Format the records starting at the line that contains "coordinates (1360, 359)." and ending at the line that contains "coordinates (71, 128)." as a two-column CSV with the headers request and answer, one row per record. Quote each field and replace any line breaks with spaces.

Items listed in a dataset
-- Begin --

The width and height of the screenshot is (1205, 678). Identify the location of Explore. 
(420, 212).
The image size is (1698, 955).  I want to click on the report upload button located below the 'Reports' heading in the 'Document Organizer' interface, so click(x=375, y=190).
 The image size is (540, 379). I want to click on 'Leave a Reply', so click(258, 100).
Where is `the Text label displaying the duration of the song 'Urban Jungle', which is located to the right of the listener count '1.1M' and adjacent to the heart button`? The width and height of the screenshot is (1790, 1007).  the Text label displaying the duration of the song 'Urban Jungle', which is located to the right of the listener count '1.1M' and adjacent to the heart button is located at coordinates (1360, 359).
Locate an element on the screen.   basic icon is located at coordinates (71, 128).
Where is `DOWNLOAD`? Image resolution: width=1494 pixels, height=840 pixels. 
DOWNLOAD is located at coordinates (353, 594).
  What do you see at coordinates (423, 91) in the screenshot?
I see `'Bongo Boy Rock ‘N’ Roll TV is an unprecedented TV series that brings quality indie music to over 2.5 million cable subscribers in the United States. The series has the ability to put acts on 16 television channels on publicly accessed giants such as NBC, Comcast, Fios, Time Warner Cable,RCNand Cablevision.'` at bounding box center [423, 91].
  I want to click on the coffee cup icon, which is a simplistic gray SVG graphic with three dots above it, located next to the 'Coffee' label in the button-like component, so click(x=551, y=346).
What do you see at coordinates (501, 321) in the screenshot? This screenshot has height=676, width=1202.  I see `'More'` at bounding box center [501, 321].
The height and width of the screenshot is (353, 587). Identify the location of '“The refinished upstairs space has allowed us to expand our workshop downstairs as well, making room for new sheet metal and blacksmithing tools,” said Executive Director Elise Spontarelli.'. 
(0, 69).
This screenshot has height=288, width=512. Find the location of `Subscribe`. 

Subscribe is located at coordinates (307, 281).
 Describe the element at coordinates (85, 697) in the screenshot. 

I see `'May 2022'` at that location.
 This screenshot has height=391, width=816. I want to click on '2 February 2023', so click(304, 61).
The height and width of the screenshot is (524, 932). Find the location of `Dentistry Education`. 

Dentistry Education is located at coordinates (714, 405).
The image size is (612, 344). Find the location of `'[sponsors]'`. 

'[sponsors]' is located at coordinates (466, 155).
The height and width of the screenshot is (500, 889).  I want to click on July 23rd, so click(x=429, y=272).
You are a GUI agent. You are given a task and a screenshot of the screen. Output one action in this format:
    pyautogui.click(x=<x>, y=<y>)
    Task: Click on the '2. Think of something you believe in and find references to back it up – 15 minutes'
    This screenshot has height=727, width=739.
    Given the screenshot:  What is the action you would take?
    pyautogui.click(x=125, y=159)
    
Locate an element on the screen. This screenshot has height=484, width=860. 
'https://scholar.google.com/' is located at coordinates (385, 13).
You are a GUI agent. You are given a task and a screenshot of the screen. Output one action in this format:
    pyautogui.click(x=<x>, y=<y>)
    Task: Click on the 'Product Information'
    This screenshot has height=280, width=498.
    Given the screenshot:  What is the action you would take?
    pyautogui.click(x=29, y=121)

-- End --

Written solution:
request,answer
"Where is `the Text label displaying the duration of the song 'Urban Jungle', which is located to the right of the listener count '1.1M' and adjacent to the heart button`? The width and height of the screenshot is (1790, 1007).","the Text label displaying the duration of the song 'Urban Jungle', which is located to the right of the listener count '1.1M' and adjacent to the heart button is located at coordinates (1360, 359)."
"Locate an element on the screen.","basic icon is located at coordinates (71, 128)."